»»

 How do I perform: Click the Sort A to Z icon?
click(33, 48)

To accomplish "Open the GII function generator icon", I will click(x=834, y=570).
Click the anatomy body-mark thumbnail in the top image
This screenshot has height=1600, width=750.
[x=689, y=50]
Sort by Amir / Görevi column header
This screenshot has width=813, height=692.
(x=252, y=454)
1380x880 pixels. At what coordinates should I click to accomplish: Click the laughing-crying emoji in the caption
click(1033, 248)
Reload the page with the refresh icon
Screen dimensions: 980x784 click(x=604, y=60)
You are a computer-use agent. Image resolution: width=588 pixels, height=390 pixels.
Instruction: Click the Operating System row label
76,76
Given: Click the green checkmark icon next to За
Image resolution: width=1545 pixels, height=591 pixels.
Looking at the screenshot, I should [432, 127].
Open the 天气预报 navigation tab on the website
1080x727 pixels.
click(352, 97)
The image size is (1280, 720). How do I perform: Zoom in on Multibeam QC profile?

««

**Instructions to follow**
Give an exact transcription of the data shown above.

**Response**
 How do I perform: Click the Sort A to Z icon?
click(33, 48)

To accomplish "Open the GII function generator icon", I will click(x=834, y=570).
Click the anatomy body-mark thumbnail in the top image
This screenshot has height=1600, width=750.
[x=689, y=50]
Sort by Amir / Görevi column header
This screenshot has width=813, height=692.
(x=252, y=454)
1380x880 pixels. At what coordinates should I click to accomplish: Click the laughing-crying emoji in the caption
click(1033, 248)
Reload the page with the refresh icon
Screen dimensions: 980x784 click(x=604, y=60)
You are a computer-use agent. Image resolution: width=588 pixels, height=390 pixels.
Instruction: Click the Operating System row label
76,76
Given: Click the green checkmark icon next to За
Image resolution: width=1545 pixels, height=591 pixels.
Looking at the screenshot, I should [432, 127].
Open the 天气预报 navigation tab on the website
1080x727 pixels.
click(352, 97)
The image size is (1280, 720). How do I perform: Zoom in on Multibeam QC profile?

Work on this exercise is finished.